The courtroom drama holds a large place in Anglo-Saxon culture. Other countries do not have anything quite like it. The French have their dramas with crimes of high passion, but there is a presumption that the ends will be tidied up in a matter-of-fact way by the judicial system. In continental Europe, the drama ends before the courtroom door; in Anglo-Saxon countries the drama is set there.

The Anglo-Saxon courtroom provides drama’s most important ingredient _ uncertainty. What will happen? “”How to you find the accused? Guilty or Not Guilty.” “”Do you find for the plaintiff or the defendant?” The dramatic tension comes because the audience knows the case can equally go one way or the other. And whole plot lines have been very easily built around courtroom verdicts because the truth can just as easily be something quite different from the verdict or can coincide with it. There would be no dramatic point if verdicts are routinely right. Anglo-Saxon law, therefore provides plenty of material for both the writer or film-maker of fiction and non-fiction.
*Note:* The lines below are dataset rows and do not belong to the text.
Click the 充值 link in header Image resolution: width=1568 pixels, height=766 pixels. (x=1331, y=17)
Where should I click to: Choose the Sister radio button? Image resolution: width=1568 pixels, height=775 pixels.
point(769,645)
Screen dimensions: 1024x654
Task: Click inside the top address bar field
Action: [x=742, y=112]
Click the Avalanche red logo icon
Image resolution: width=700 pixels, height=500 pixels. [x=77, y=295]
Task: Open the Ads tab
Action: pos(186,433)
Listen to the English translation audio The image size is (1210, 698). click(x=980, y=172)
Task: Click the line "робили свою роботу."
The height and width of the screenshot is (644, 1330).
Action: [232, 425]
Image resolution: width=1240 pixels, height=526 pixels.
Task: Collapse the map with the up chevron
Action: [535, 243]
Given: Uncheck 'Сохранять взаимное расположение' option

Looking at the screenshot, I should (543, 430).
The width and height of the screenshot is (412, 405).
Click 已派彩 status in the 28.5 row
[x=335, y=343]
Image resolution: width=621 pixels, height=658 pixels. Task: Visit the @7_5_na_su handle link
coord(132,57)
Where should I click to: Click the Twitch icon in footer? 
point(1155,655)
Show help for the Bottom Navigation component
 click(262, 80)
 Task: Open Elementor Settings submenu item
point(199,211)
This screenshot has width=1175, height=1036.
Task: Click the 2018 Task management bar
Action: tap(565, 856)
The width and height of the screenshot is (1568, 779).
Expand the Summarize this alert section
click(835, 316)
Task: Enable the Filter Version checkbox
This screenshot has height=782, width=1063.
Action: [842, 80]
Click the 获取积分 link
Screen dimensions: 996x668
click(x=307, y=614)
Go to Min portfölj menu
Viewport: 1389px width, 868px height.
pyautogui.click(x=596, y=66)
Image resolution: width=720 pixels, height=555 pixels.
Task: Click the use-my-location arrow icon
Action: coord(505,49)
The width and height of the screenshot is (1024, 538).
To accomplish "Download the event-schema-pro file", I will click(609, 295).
All this dramatic material and entertainment would be lost if we were silly enough to change the fundamentals of our law so that it was more predictable and that verdicts coincided with the truth more often. Have no fear, when the Federal Government brings down its response this month (MARCH) to the report of the Access to Justice advisory committee, there is no danger it will do anything to take away this fruitful source of dramatic material. The masterful public-relations con job that the common law has perpetrated on Anglo-Saxon societies for more than 100 years has been far too effective for that. The greater the lie and the more often you repeat it the more likely it is to be believed. Under “”our system” it is better that 10 guilty go free than one innocent person gets convicted.